Walter C. Pelissero writes:
> I hope I'm not offending anyone forwarding a private mail to the
> mailing list.
>
Not me ;-)
> >>>>> "Matthew" == Matthew R Wette <mwette_at_grover.jpl.nasa.gov> writes:
>
> Matthew> Try using select() (or poll()) instead of sleep.
>
> Too easy. That would be doing the same as (after 1000). In fact it
> works.
>
> BTW the sleep(3) manual page on FreeBSD says:
>
> This function is implemented using setitimer(2); it requires eight sys-
> tem calls each time it is invoked. A similar but less compatible func-
> tion can be obtained with a single select(2); such a function would not
> restart after signals, but would not interfere with other uses of
> setitimer(2).
>
> and again:
>
> In practice the FreeBSD implementation will not be interrupted: it will
> always return the original argument or zero. Code that depends on sleep
> being interrupted (using it as a timed pause, for example) needs to be
> recoded to use select(2) or some other delay mechanism. Code that calls
> sleep() repeatedly until it returns zero may busy-wait until a timer is
> available.
>
> Mmh, this might be the culprit. But the mechanism behind this failure
> still escape my comprehension.
>
> It would be interesting to try my former code in a non-FreeBSD system.

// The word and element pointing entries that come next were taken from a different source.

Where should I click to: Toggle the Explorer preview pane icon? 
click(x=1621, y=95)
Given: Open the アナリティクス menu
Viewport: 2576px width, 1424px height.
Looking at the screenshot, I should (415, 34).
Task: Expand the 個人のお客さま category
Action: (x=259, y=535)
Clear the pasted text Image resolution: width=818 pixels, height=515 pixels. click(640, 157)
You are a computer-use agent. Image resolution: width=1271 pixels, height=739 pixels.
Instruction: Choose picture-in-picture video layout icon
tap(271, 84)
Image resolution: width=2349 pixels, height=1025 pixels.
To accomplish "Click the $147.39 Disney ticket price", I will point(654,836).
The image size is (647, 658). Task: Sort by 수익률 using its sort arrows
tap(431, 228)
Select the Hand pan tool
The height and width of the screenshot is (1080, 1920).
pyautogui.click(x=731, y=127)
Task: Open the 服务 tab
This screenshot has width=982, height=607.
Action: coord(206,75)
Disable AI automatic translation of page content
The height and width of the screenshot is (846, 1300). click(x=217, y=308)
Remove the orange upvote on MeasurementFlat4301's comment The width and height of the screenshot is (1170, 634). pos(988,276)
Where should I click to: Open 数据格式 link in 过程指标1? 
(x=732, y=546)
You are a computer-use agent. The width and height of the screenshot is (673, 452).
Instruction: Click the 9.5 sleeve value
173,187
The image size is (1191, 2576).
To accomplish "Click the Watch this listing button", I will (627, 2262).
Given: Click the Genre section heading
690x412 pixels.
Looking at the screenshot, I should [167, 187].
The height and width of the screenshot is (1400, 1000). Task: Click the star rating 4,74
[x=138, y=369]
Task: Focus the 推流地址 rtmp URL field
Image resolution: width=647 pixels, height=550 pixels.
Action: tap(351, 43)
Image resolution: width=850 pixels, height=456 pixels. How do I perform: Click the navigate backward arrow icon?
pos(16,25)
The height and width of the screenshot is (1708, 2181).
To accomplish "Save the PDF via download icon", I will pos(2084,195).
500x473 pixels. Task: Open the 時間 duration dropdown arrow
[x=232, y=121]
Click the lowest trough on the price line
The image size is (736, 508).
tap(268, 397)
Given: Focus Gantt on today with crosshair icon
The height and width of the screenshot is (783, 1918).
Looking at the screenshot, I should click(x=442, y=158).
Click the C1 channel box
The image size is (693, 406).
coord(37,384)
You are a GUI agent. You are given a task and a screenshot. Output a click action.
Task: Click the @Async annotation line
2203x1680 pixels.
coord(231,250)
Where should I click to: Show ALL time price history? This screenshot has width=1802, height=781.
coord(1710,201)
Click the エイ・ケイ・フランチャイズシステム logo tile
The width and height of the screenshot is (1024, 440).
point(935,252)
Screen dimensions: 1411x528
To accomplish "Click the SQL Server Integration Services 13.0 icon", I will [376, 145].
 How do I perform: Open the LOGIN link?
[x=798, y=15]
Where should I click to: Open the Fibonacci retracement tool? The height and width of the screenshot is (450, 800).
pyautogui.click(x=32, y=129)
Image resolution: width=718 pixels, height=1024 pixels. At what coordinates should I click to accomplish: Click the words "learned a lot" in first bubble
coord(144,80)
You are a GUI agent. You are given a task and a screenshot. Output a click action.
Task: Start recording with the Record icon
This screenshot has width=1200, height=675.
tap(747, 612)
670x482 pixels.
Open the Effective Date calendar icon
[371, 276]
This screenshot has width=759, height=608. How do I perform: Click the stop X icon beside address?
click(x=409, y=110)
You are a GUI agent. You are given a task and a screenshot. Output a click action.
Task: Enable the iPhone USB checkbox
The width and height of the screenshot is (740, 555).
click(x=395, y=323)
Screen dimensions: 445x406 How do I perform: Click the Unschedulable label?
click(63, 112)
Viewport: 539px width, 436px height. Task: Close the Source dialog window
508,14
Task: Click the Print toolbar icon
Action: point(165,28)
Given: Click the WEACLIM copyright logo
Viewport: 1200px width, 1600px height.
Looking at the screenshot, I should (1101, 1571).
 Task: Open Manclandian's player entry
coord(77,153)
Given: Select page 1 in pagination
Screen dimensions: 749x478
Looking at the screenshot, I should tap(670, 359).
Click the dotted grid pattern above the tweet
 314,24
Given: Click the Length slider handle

I didn't know this limitation with sleep on BSD.
On Linux, the implementation of sleep you provided works.
BTW select is not Posix and I generally avoid using such system calls,
but since Tk relies for its event loop on select, I think it's not a
problem ;-)
Do you have an implementation I can use? In particular, is it
useful to allow delay of less than a second?